Anyhow if you can find websites that have the data you want and gain some kind of understanding about how web queries and macro's work within excel then it can be pretty easy to bring in all the information you need. As others have said, equations, valuations and other figures won't give you the final answer, you still have to be subjective in some ways, but using the power of computers/excel can certainly save you a lot of time. You must also be wary of data being incorrect from your sources as well though, so always question your outputs and think to yourself 'do those values make sense for this company'.


----------



## DJG (12 April 2013)

McLovin said:


> Yeah I agree completely. Not all ratios are relevant to every company, you end up with a really cluttered spreadsheet with lots of irrelevant ratios and calculations. If I'm analysing a company like JBH I'm interested in working capital management, gross margins, leases. When it comes to a TLS I'm more interested in all that PP&E they've got, depreciation rates, capex spend.
> 
> No matter how pretty your spreadsheet the law of GIGO still applies.




That's the main reason I made my own. Same example as yours, I find inventory turnover more important to JB HI FI than say a mining company. Along with amount of sales from marketing etc.

You can declutter by using groups and bring sections of the spread down to those little + symbol to expand it.
Just need to find time to finish it off.




kermit345 said:


> It's probably not a bad little project for me to get back into if I have some spare time. I've been spending a lot of time over the last 12 months looking at angles for gambling on race horses would you believe and using excel to download data from various websites and using that data to come up with a rating for each horse in a race to find what horse to bet on. Pretty much the same as you do with a company, download the data, run it through some equations and see if you want to buy or not.




Had a look at arb betting mate?


----------



## kermit345 (12 April 2013)

Not really, arb betting seems too rare to find and after you do start making a decent amount off it a few times the betting agencies are pretty quick to limit or close your account. The only other way is to do trading on betfair but then you have to be at your computer which isn't possible if you work OR have a betting bot coded which isn't really my cup of tea either.
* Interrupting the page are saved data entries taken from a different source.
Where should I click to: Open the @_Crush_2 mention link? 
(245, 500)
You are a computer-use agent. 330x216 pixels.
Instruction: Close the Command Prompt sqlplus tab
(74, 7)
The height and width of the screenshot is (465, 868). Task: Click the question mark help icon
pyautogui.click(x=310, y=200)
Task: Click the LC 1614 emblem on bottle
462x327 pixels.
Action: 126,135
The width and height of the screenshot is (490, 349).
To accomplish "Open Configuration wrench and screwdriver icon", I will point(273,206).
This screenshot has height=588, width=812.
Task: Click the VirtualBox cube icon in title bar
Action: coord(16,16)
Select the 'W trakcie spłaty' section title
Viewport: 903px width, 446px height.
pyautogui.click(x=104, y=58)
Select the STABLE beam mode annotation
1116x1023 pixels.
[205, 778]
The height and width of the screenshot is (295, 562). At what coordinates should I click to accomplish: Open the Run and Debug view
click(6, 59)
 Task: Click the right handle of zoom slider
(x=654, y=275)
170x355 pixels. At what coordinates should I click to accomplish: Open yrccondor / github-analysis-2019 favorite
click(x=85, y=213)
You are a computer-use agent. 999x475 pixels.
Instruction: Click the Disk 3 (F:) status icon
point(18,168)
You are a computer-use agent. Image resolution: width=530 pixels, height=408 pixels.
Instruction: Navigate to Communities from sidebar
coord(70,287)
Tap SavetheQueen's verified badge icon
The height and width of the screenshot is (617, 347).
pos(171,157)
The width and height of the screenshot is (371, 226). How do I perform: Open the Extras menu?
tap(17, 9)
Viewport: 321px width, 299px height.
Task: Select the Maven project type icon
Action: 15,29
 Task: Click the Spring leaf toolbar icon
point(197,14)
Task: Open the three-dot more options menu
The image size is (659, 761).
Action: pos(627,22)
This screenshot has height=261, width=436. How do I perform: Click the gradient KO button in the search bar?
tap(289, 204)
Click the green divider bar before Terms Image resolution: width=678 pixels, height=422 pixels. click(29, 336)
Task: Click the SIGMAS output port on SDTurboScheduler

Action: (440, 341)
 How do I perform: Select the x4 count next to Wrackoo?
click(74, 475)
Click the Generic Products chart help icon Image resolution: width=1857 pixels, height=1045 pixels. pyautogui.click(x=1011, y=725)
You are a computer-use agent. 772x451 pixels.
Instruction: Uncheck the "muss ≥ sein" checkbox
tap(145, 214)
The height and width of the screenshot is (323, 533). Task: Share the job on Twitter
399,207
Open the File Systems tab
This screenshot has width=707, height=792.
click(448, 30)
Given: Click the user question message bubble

The other issue is Australian markets are charged a turnover charge if you do too much backing on certain markets due to the load being put on betfair's servers.

Basically that leaves the only option as arb/trading on overseas markets, particularly the UK which can be very profitable if your good at it or have a BOT set up correctly, but then I lose interest because I actually enjoy the gambling/thrill aspect of it as well.

Anyway i've probably said too much, don't want to take the thread off track. If anybody needs help with excel equations etc let me know.


----------



## Bill and Ben (16 April 2013)

kermit345 said:


> As others have said, equations, valuations and other figures won't give you the final answer, you still have to be subjective in some ways, but using the power of computers/excel can certainly save you a lot of time. You must also be wary of data being incorrect from your sources as well though, so always question your outputs and think to yourself 'do those values make sense for this company'.




Thanks kermit, 

I completely agree that you won't find the answers in a spread sheet, but also that it can be very useful and time saving. I have guys who do the data entry from 5-10 years worth of annual reports for me in their downtime and the result gives me a nice snap shot of a company over that period, which in turn helps me understand what else I need to be looking for. It's just another tool.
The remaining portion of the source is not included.